In May 2017, Credit Karma launched Unclaimed Money in seven U.S. states. This product aims to help users find unclaimed money, such as unclaimed refunds and insurance payouts.

In March 2018, Credit Karma acquired personal finance company Penny for an undisclosed amount. In August, it acquired mortgage platform Approved for an undisclosed amount.

In May 2019, Credit Karma expanded into the United Kingdom by acquiring Noddle, a credit reporting service, from TransUnion.

In December 2020, Intuit acquired Credit Karma for approximately $7.1 billion. The acquisition faced delays due to a DOJ antitrust lawsuit. To address these concerns, Credit Karma agreed to divest its free tax preparation service, Credit Karma Tax, which competed directly with Intuit's TurboTax product.

That same month, Credit Karma announced that it was moving its headquarters from San Francisco to Oakland.

In August 2021, Credit Karma reached an agreement with NBA franchise Houston Rockets to have the company's name appear on the team's jerseys beginning in the 2021 season.

In September 2022, the Federal Trade Commission (FTC) ordered Credit Karma to pay its users $3 million for "false claims" that impacted their credit scores. Nearly one-third of pre-approved users who applied for credit cards were eventually denied following a credit check, costing their time and a negative impact to their credit score. Credit Karma reached a settlement with the FTC and stated that the company is paid only when users are approved for products like credit cards.

In November 2023, Intuit announced that the financial service Mint would be shut down and integrated with Credit Karma in January 2024.

A May 2025 Fox Business article highlighted the Southwest Public Policy Institute’s study "Swipe Right". The report found that platforms like Credit Karma, NerdWallet, and LendingTree expand access to credit by helping consumers compare financial products more effectively.

== Products and services ==
Credit Karma provides free credit scores and credit reports in the United States, Canada and United Kingdom from national credit bureaus TransUnion and Equifax, alongside daily credit monitoring from TransUnion.
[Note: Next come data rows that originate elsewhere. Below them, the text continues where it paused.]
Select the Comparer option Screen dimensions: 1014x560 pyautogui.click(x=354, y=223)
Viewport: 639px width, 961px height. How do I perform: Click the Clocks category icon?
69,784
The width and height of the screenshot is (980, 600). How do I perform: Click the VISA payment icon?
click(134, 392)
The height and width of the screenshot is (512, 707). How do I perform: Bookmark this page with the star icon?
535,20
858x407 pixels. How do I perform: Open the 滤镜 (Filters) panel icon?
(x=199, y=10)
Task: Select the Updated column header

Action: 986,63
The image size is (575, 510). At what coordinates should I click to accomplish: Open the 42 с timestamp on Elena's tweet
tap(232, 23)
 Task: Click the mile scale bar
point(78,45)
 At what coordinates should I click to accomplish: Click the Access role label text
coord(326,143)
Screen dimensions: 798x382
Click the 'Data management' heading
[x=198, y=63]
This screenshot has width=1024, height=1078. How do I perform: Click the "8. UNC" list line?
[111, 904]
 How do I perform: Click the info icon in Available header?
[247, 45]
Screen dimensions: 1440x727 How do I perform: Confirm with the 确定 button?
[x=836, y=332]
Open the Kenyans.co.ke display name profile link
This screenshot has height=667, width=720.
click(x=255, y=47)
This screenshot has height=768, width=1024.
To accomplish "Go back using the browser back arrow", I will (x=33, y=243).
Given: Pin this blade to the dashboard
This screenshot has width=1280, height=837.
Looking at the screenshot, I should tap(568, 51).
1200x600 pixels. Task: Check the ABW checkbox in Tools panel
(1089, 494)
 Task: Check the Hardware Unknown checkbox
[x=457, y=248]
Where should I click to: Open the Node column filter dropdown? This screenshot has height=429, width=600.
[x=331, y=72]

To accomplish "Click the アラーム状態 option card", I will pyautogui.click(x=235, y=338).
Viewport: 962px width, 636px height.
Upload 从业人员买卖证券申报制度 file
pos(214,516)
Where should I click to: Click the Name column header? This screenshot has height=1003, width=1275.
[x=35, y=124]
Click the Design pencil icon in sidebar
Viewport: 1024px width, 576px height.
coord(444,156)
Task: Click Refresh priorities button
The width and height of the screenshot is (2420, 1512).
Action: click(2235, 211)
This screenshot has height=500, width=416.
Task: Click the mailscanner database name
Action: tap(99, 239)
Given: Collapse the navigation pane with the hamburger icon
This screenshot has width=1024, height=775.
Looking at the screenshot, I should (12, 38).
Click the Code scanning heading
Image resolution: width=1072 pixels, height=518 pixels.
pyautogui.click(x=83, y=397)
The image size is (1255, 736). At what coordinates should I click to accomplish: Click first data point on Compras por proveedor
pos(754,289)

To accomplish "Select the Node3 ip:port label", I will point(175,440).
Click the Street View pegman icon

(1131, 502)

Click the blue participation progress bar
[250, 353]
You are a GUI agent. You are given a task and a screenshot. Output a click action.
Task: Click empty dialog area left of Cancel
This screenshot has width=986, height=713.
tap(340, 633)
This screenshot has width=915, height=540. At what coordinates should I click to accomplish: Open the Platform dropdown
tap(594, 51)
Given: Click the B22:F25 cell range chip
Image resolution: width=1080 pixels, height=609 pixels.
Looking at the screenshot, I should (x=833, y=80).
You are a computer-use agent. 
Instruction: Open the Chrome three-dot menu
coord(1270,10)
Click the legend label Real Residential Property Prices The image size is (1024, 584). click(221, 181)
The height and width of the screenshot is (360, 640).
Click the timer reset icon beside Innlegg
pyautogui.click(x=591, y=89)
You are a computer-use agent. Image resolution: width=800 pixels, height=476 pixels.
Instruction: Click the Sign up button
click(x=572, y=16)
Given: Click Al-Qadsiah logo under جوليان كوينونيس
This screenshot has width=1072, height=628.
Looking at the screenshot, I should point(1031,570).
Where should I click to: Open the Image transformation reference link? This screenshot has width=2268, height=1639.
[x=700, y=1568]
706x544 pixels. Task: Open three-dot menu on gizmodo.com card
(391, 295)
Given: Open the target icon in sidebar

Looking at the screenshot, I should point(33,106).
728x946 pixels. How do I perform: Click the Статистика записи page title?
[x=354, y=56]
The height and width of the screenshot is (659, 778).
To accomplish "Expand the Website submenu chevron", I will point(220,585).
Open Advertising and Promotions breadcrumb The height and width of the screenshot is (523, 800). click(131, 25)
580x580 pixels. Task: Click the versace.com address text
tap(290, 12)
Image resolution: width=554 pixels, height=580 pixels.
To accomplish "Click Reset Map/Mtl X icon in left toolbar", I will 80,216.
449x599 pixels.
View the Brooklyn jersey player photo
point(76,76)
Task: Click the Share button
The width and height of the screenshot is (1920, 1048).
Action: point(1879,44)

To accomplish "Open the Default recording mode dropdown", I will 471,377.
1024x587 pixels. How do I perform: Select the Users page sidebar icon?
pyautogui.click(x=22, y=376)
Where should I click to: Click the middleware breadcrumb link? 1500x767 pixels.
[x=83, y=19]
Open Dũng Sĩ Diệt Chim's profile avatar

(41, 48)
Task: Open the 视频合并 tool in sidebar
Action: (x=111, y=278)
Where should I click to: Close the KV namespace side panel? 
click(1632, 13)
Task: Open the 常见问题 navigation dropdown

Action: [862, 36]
Unlike Equifax and Experian, Credit Karma are also a credit broker.

Credit Karma also provides identity theft protection and credit tools, such as a Credit Score Simulator which simulates the effect of potential financial actions on a user's credit score; and tailored recommendations for credit cards and personal loans.

Credit Karma Tax, its free United States tax filing service, was announced in December 2016. Credit Karma Tax does not participate in the Free File Alliance, and so is not bound by its requirements to restrict eligibility for free filing. In November 2020, Square, Inc. announced it was acquiring Credit Karma Tax for $50 million and would make it a part of its Cash App unit.